▶ **YOUR ASSIGNMENT**
Take the records underneath and set them down exactly.

▶ **DATA**
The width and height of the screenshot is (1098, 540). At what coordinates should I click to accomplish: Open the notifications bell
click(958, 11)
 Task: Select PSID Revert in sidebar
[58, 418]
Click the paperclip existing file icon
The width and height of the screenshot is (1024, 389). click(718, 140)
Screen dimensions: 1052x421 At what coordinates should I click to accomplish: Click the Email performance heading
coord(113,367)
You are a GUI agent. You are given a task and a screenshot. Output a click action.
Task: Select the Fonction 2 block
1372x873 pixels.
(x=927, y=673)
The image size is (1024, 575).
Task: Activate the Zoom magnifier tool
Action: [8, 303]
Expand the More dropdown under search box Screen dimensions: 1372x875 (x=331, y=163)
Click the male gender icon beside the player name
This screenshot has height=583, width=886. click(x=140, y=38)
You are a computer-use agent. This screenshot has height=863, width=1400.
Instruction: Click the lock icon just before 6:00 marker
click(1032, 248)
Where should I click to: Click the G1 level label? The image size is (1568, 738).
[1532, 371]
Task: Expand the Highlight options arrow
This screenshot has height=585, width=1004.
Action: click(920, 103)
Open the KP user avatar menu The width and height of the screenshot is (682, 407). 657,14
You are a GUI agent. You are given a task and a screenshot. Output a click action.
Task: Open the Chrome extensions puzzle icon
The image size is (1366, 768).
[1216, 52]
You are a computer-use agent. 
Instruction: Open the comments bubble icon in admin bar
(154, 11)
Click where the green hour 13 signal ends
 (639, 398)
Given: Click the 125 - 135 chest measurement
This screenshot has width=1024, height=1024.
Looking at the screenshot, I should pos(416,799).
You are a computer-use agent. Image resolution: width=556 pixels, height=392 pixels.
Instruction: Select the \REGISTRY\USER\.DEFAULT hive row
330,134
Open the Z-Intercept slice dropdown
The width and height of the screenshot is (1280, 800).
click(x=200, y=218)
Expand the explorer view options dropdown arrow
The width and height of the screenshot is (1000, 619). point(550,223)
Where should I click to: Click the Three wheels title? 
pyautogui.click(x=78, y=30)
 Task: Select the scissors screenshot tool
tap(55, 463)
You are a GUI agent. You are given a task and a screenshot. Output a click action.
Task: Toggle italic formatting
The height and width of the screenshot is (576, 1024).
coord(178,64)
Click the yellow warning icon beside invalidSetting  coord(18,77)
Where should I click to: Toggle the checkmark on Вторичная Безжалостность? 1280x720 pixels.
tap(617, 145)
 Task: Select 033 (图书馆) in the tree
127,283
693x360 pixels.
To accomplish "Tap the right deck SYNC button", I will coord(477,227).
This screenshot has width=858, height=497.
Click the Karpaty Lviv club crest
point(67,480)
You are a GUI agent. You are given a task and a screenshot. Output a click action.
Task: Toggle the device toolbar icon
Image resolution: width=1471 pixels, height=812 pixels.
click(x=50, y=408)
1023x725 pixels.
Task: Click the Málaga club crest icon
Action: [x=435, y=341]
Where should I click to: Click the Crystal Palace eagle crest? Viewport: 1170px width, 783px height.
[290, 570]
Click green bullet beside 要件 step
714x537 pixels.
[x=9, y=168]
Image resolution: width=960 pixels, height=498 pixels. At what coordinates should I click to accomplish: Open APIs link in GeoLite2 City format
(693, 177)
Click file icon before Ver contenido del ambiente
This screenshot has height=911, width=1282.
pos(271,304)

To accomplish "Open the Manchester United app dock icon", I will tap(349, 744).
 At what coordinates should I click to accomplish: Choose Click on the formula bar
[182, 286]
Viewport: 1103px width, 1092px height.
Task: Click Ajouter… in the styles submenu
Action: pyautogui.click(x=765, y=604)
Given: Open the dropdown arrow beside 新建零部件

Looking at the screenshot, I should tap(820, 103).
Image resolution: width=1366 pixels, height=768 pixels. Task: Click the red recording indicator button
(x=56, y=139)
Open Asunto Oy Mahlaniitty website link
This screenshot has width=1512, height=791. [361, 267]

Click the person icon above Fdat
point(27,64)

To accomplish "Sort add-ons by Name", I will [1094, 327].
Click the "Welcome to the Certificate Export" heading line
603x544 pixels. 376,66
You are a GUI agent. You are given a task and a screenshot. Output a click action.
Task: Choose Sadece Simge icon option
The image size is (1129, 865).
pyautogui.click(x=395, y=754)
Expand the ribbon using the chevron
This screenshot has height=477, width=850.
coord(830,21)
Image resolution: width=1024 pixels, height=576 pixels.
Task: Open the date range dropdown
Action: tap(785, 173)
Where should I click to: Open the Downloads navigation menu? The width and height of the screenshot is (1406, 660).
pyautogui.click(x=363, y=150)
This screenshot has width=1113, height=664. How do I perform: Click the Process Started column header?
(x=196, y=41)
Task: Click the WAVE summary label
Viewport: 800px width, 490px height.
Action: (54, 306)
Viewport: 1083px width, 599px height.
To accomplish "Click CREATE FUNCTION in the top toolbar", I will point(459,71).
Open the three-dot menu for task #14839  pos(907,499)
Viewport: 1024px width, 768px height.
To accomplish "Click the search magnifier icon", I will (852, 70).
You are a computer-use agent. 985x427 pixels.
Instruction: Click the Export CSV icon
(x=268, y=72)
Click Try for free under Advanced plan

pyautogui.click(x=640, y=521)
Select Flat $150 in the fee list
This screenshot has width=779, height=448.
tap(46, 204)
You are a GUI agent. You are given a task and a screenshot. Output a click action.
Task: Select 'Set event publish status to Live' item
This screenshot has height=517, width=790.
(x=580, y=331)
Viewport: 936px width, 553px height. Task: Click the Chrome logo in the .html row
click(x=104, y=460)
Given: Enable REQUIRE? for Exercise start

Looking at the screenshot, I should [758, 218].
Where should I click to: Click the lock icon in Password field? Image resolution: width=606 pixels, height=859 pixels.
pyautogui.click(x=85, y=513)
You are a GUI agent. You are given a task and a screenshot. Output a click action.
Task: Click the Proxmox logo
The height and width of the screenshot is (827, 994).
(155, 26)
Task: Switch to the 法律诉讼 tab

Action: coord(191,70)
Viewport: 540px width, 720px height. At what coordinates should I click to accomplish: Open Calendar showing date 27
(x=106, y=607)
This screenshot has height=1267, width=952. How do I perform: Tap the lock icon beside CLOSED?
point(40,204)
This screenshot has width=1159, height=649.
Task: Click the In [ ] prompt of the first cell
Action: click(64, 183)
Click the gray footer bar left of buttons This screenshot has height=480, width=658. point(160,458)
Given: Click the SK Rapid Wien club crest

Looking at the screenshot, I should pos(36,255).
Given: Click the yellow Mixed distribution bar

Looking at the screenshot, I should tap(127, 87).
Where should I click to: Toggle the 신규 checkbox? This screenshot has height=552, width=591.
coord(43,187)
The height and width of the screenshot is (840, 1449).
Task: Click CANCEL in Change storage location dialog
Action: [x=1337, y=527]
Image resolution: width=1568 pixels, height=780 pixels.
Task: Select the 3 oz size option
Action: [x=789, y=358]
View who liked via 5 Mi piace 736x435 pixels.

▶ **TASK SOLUTION**
The width and height of the screenshot is (1098, 540). At what coordinates should I click to accomplish: Open the notifications bell
click(958, 11)
 Task: Select PSID Revert in sidebar
[58, 418]
Click the paperclip existing file icon
The width and height of the screenshot is (1024, 389). click(718, 140)
Screen dimensions: 1052x421 At what coordinates should I click to accomplish: Click the Email performance heading
coord(113,367)
You are a GUI agent. You are given a task and a screenshot. Output a click action.
Task: Select the Fonction 2 block
1372x873 pixels.
(x=927, y=673)
The image size is (1024, 575).
Task: Activate the Zoom magnifier tool
Action: [8, 303]
Expand the More dropdown under search box Screen dimensions: 1372x875 (x=331, y=163)
Click the male gender icon beside the player name
This screenshot has height=583, width=886. click(x=140, y=38)
You are a computer-use agent. This screenshot has height=863, width=1400.
Instruction: Click the lock icon just before 6:00 marker
click(1032, 248)
Where should I click to: Click the G1 level label? The image size is (1568, 738).
[1532, 371]
Task: Expand the Highlight options arrow
This screenshot has height=585, width=1004.
Action: click(920, 103)
Open the KP user avatar menu The width and height of the screenshot is (682, 407). 657,14
You are a GUI agent. You are given a task and a screenshot. Output a click action.
Task: Open the Chrome extensions puzzle icon
The image size is (1366, 768).
[1216, 52]
You are a computer-use agent. 
Instruction: Open the comments bubble icon in admin bar
(154, 11)
Click where the green hour 13 signal ends
 (639, 398)
Given: Click the 125 - 135 chest measurement
This screenshot has width=1024, height=1024.
Looking at the screenshot, I should pos(416,799).
You are a computer-use agent. Image resolution: width=556 pixels, height=392 pixels.
Instruction: Select the \REGISTRY\USER\.DEFAULT hive row
330,134
Open the Z-Intercept slice dropdown
The width and height of the screenshot is (1280, 800).
click(x=200, y=218)
Expand the explorer view options dropdown arrow
The width and height of the screenshot is (1000, 619). point(550,223)
Where should I click to: Click the Three wheels title? 
pyautogui.click(x=78, y=30)
 Task: Select the scissors screenshot tool
tap(55, 463)
You are a GUI agent. You are given a task and a screenshot. Output a click action.
Task: Toggle italic formatting
The height and width of the screenshot is (576, 1024).
coord(178,64)
Click the yellow warning icon beside invalidSetting  coord(18,77)
Where should I click to: Toggle the checkmark on Вторичная Безжалостность? 1280x720 pixels.
tap(617, 145)
 Task: Select 033 (图书馆) in the tree
127,283
693x360 pixels.
To accomplish "Tap the right deck SYNC button", I will coord(477,227).
This screenshot has width=858, height=497.
Click the Karpaty Lviv club crest
point(67,480)
You are a GUI agent. You are given a task and a screenshot. Output a click action.
Task: Toggle the device toolbar icon
Image resolution: width=1471 pixels, height=812 pixels.
click(x=50, y=408)
1023x725 pixels.
Task: Click the Málaga club crest icon
Action: [x=435, y=341]
Where should I click to: Click the Crystal Palace eagle crest? Viewport: 1170px width, 783px height.
[290, 570]
Click green bullet beside 要件 step
714x537 pixels.
[x=9, y=168]
Image resolution: width=960 pixels, height=498 pixels. At what coordinates should I click to accomplish: Open APIs link in GeoLite2 City format
(693, 177)
Click file icon before Ver contenido del ambiente
This screenshot has height=911, width=1282.
pos(271,304)

To accomplish "Open the Manchester United app dock icon", I will tap(349, 744).
 At what coordinates should I click to accomplish: Choose Click on the formula bar
[182, 286]
Viewport: 1103px width, 1092px height.
Task: Click Ajouter… in the styles submenu
Action: pyautogui.click(x=765, y=604)
Given: Open the dropdown arrow beside 新建零部件

Looking at the screenshot, I should tap(820, 103).
Image resolution: width=1366 pixels, height=768 pixels. Task: Click the red recording indicator button
(x=56, y=139)
Open Asunto Oy Mahlaniitty website link
This screenshot has width=1512, height=791. [361, 267]

Click the person icon above Fdat
point(27,64)

To accomplish "Sort add-ons by Name", I will [1094, 327].
Click the "Welcome to the Certificate Export" heading line
603x544 pixels. 376,66
You are a GUI agent. You are given a task and a screenshot. Output a click action.
Task: Choose Sadece Simge icon option
The image size is (1129, 865).
pyautogui.click(x=395, y=754)
Expand the ribbon using the chevron
This screenshot has height=477, width=850.
coord(830,21)
Image resolution: width=1024 pixels, height=576 pixels.
Task: Open the date range dropdown
Action: tap(785, 173)
Where should I click to: Open the Downloads navigation menu? The width and height of the screenshot is (1406, 660).
pyautogui.click(x=363, y=150)
This screenshot has width=1113, height=664. How do I perform: Click the Process Started column header?
(x=196, y=41)
Task: Click the WAVE summary label
Viewport: 800px width, 490px height.
Action: (54, 306)
Viewport: 1083px width, 599px height.
To accomplish "Click CREATE FUNCTION in the top toolbar", I will point(459,71).
Open the three-dot menu for task #14839  pos(907,499)
Viewport: 1024px width, 768px height.
To accomplish "Click the search magnifier icon", I will (852, 70).
You are a computer-use agent. 985x427 pixels.
Instruction: Click the Export CSV icon
(x=268, y=72)
Click Try for free under Advanced plan

pyautogui.click(x=640, y=521)
Select Flat $150 in the fee list
This screenshot has width=779, height=448.
tap(46, 204)
You are a GUI agent. You are given a task and a screenshot. Output a click action.
Task: Select 'Set event publish status to Live' item
This screenshot has height=517, width=790.
(x=580, y=331)
Viewport: 936px width, 553px height. Task: Click the Chrome logo in the .html row
click(x=104, y=460)
Given: Enable REQUIRE? for Exercise start

Looking at the screenshot, I should [758, 218].
Where should I click to: Click the lock icon in Password field? Image resolution: width=606 pixels, height=859 pixels.
pyautogui.click(x=85, y=513)
You are a GUI agent. You are given a task and a screenshot. Output a click action.
Task: Click the Proxmox logo
The height and width of the screenshot is (827, 994).
(155, 26)
Task: Switch to the 法律诉讼 tab

Action: coord(191,70)
Viewport: 540px width, 720px height. At what coordinates should I click to accomplish: Open Calendar showing date 27
(x=106, y=607)
This screenshot has height=1267, width=952. How do I perform: Tap the lock icon beside CLOSED?
point(40,204)
This screenshot has width=1159, height=649.
Task: Click the In [ ] prompt of the first cell
Action: click(64, 183)
Click the gray footer bar left of buttons This screenshot has height=480, width=658. point(160,458)
Given: Click the SK Rapid Wien club crest

Looking at the screenshot, I should pos(36,255).
Given: Click the yellow Mixed distribution bar

Looking at the screenshot, I should tap(127, 87).
Where should I click to: Toggle the 신규 checkbox? This screenshot has height=552, width=591.
coord(43,187)
The height and width of the screenshot is (840, 1449).
Task: Click CANCEL in Change storage location dialog
Action: [x=1337, y=527]
Image resolution: width=1568 pixels, height=780 pixels.
Task: Select the 3 oz size option
Action: [x=789, y=358]
View who liked via 5 Mi piace 736x435 pixels.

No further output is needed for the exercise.